We in the PR agency business talk a great deal about “talent,” and with good reason. It’s what we’re selling. And in my mind there’s a nature vs. nurture debate about what makes a talented PR practitioner, particularly in the agency environment.
So, are PR stars born or made? Are they great at what they do because they’ve gained experience, or do successful communicators have essential qualities that enable success?
Reading The Guardian‘s excellent interview with Brendan Paddy of the Disasters Emergency Committee about what it takes to be a Director of Communications made me think again about what makes a top PR professional. Paddy’s comments about experience being more important than technical qualifications are logical, but it’s hard to separate the respective influences of experience and native ability.
As a practitioner, I tend to favor experience as I, um, gain more of it, but there are innate skills – some overlooked – that differentiate the very best PR people I’ve known. Here are a few of them.
Analytical skills. It’s impossible to sum up it up in a word, but it’s the ability to cut through complexity, extraneous detail, or bureaucratic process to identify and articulate the heart of a great story. This takes a blend of objectivity, analysis, and raw storytelling talent. If you can make the complex simple, while being faithful to its core, you can write your own ticket in many aspects of PR and positioning, particularly in technology communications.
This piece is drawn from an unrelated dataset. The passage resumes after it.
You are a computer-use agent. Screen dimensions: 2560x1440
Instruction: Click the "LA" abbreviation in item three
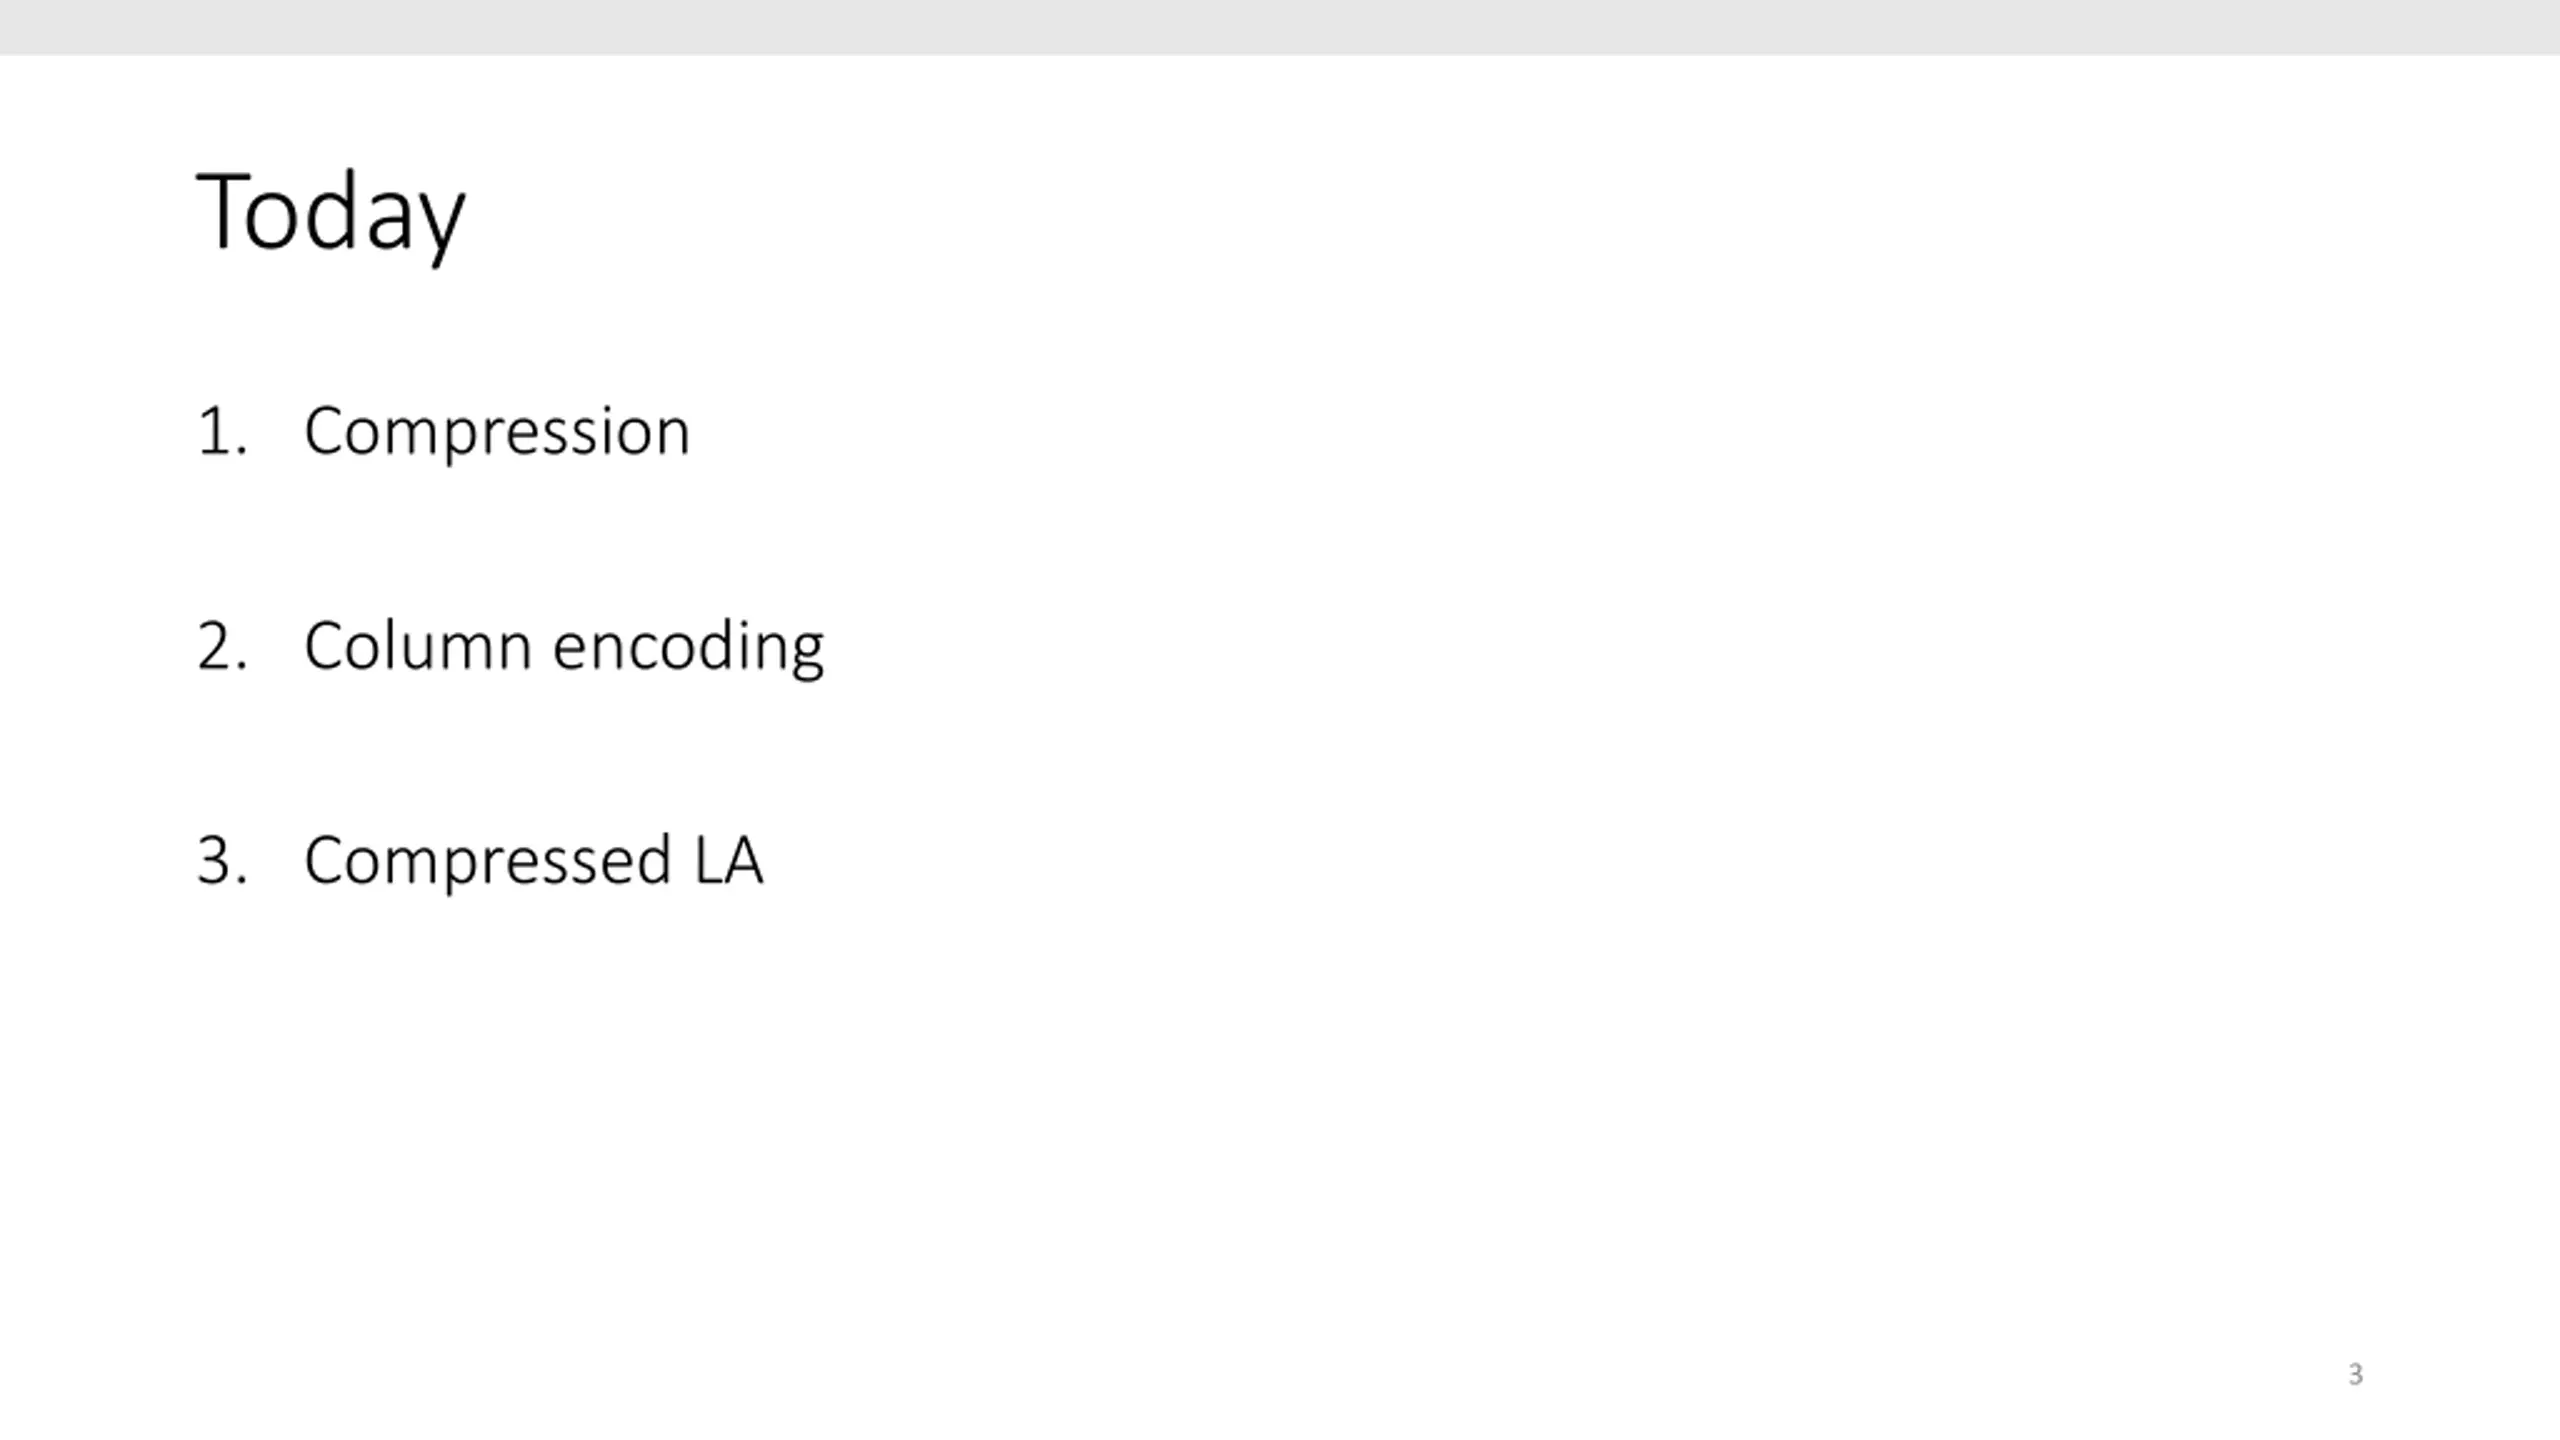728,860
Writing ability. Yes, we’ve entered the age of visual communications, but clear, solid writing is still the key to persuasion and a critical skill in our business. Here’s my case for why. Personally I think it’s tough to learn how to write well if you lack the foundation, so I classify it as an innate ability, but there are many who disagree.
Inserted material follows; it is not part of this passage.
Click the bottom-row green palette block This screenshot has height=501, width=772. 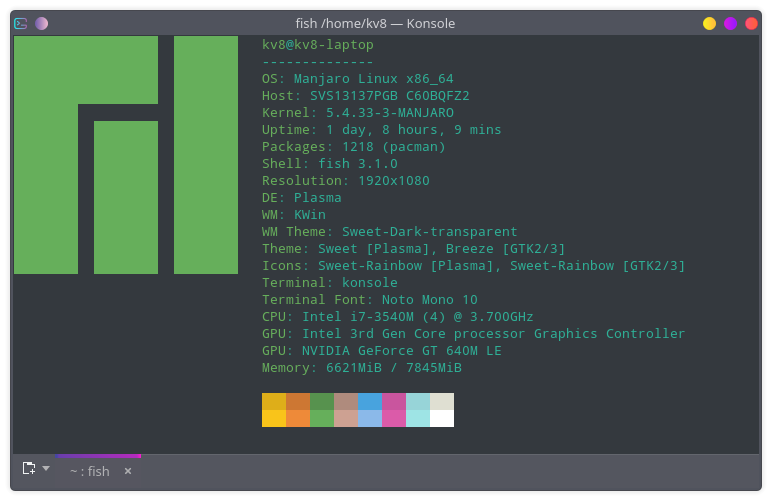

Perseverance. Let’s face it, we encounter a great deal of rejection in PR, particularly in media relations and new business development. The ability to keep on going and focus on the one interaction in 50 that was positive instead of the 49 discouraging ones is a gift in this business and in many others.
Resourcefulness. This quality is an asset in any profession, but it’s critical in the agency environment. I’ve sometimes thought there are two kinds of personalities: those whose gut response to a problem is to seek advice from a manager (or client), and those who will reflexively look at creative solutions before seeking advice. Of course, resourcefulness is learned on the job, because it IS our job, but the PR superstars I’ve known have had it in great measure.
Curiosity. This one’s underrated in my book. Some of the best practitioners I’ve hired have a journalist’s native curiosity about just about anything, from how new technology works to a product’s supply or distribution chain. It’s irreplaceable as a personality trait not just because it drives them to learn, know, and ultimately do more for clients, but because it makes doing it less like homework and more like joyful discovery.